Neue Studie zeigt: So lebt Reininghaus mit vielen Sprachen
Eine Plakatserie zeigt die Ergebnisse einer Studie über Mehrsprachigkeit im Alltag in Reininghaus. Dabei wird vor allem die Rolle der Sprache im Zusammenleben deutlich.
Im Grazer Stadtteil Reininghaus hat mit Ende Mai eine Plakatserie gestartet, die auf den Ergebnissen des Forschungsprojekts „Forschungsgruppe Reininghaus: Wie leben und erleben wir unsere Sprache(n) im Stadtteil?“ basiert. Die Studie hat erstmals untersucht, wie Bewohner Mehrsprachigkeit im Alltag erleben.
Soziale Mehrsprachigkeit in Reininghaus
Reininghaus hat sich seit einigen Jahren zu einem neuen urbanen Stadtteil im Westen von Graz entwickelt, in dem heute bereits rund 5.000 Menschen leben und arbeiten. Die Bewohner bringen dabei unterschiedliche sprachliche Ressourcen mit, von regionalen Dialekten bis hin zu mehreren Erstsprachen. Die Ergebnisse der Studie zeigen: Soziale Mehrsprachigkeit ist im Bezirk gelebte Realität. Herausforderungen im Alltag, etwa bei der Mülltrennung oder der Nachbarschaftsorganisation, stehen laut Studie nicht mit Sprache, sondern mit allgemeinen Regeln des Zusammenlebens in Zusammenhang.

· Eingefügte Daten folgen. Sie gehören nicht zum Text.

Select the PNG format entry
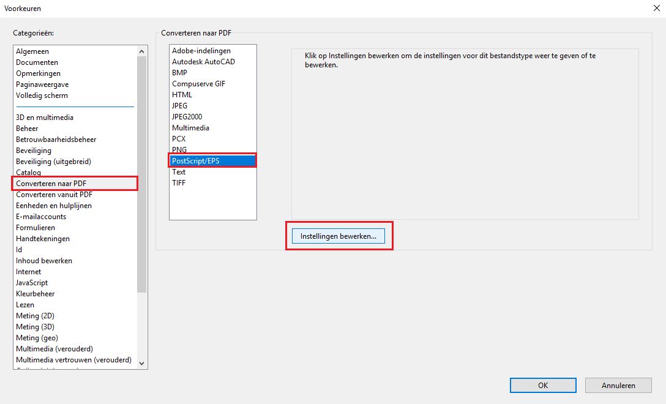 pyautogui.click(x=179, y=149)
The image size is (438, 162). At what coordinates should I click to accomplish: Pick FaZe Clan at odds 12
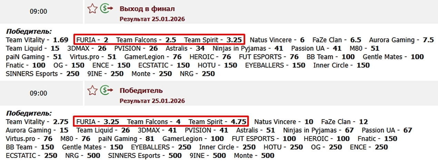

„Ein gutes Miteinander fördern“
Durchgeführt wurde das Projekt als Citizen-Science-Studie. Dabei waren Bewohner aktiv am Forschungsprozess beteiligt, haben Interviews geführt und Daten gesammelt, die anschließend wissenschaftlich ausgewertet wurden. „Unser Projekt zeigt, dass Forschung mit aktiver Beteiligung der Bevölkerung nicht nur wertvolle Daten liefert, sondern auch soziale Interaktionen stärkt und ein gutes Miteinander fördern kann“, so Studienautorin Petra Wlasak.
Mehrsprachigkeit in Graz stärken
Die Ergebnisse sind jetzt eben im öffentlichen Raum sichtbar. Eine Plakatkampagne greift zentrale Aussagen der Bewohner auf und soll die sprachliche Vielfalt im Stadtteil sichtbar machen. Ziel sei es, das Bewusstsein für Mehrsprachigkeit zu stärken und den Dialog zwischen den Menschen weiter zu fördern. „Sprachliche Vielfalt sollte von Beginn an als gesellschaftliche Ressource mitgedacht werden, in der Stadtteilentwicklung ebenso wie bei Bildungsangeboten oder in der Nachbarschaftsarbeit“, so Bettina Thaller, Vorstand Verein Stadtteil Graz Reininghaus und ÖWG Wohnbau, die im Namen des Vereins die Ausstellung eröffnet.